Programming with OpenGL #2

Posted by Mordi on April 19, 2012, 5:47 p.m.

This time I've changed the library to handle windows/contexts. I switched from using GLUT to GLFW. It's a bit better, and it handles keyboard input as well. With GLUT you didn't have full control of the main-loop. GLFW has more freedom in this sense. GLFW is multi-platform, like GLUT.

I then made a game-state management system. This means that I can now create "rooms" that are separate .cpp-files. To change state, I simply call a function that'll handle cleanup, initializing and loading new states. It even has loading-screen that displays between states.

Here are one thousand hamsters in a circle.

Here's a video of them spinning around fancily.

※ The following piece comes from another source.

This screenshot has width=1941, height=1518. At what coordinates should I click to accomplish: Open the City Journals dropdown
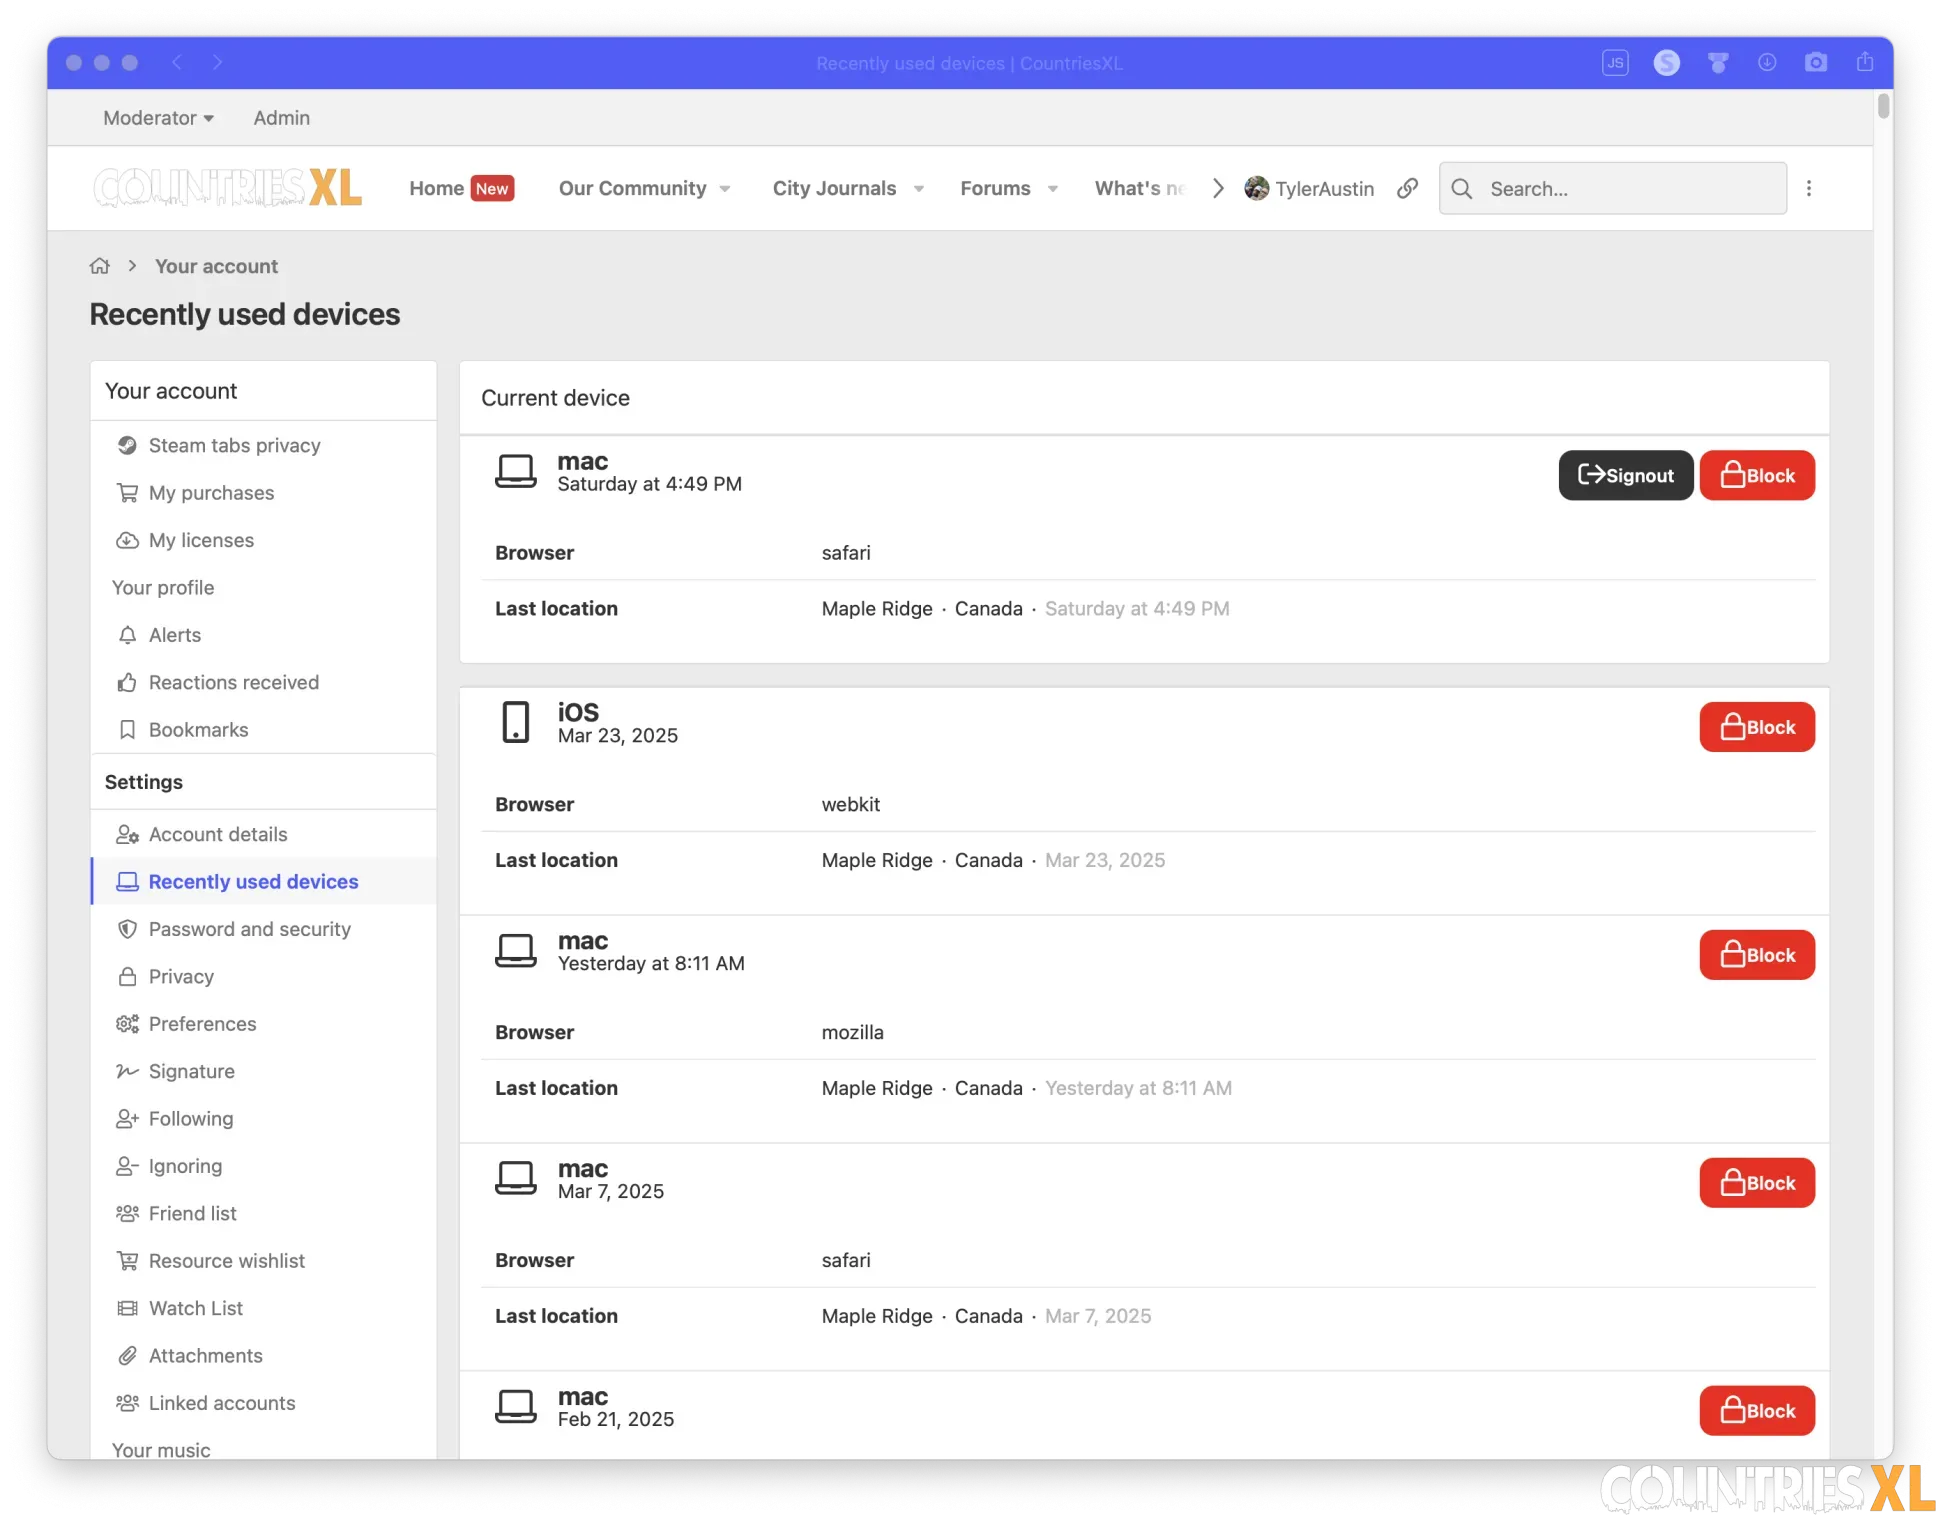(x=847, y=188)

http://mordi.ziphoid.com/data/stuff/Showing_First_OpenGL_App3.webm

Next, I will add FreeType to load and draw fonts. After that, I'll need to add some form of input-handling. These will probably take several days to add, just like all the other features of this little game engine have.

Comments

Rob 12 years, 10 months ago

Quote:
I then made a game-state management system. This means that I can now create "rooms" that are separate .cpp-files.

Rooms, or room types? Couldn't you handle similar levels with the same class and just pass a parameter for them? That's why I did on the last game I made. (the parameter would change which level files they loaded basically)

Or is this a dumb way of doing it?

Rez 12 years, 10 months ago

I could not control my amusement when I read "here are one thousand hamsters in a circle."

JuurianChi 12 years, 10 months ago

Hamster circle jerk.

blackhole 12 years, 10 months ago

In most cases, if you are hard coding rooms, you're doing it wrong. You should usually build a trigger system to handle everything in a separate editor, with provisions for room or object specific scripts. Even when building a game-specific engine you should be hardcoding as little as possible.

Mordi 12 years, 10 months ago

Rob: I have a base class that all levels inherit from. To change state I just need to pass in a parameter, and it'll handle everything from there.

To create a new state, I create a class that inherits from said base-class. Then, to activate this state when the game is running, I call "ChangeState(new StateClassNameHere());".

Usually how I do it is have three states. Menu, Editor and Game, where editor and game loads level-files. This has worked well in the past. I've usually only made multiplayer-focused games without any sort of scripting.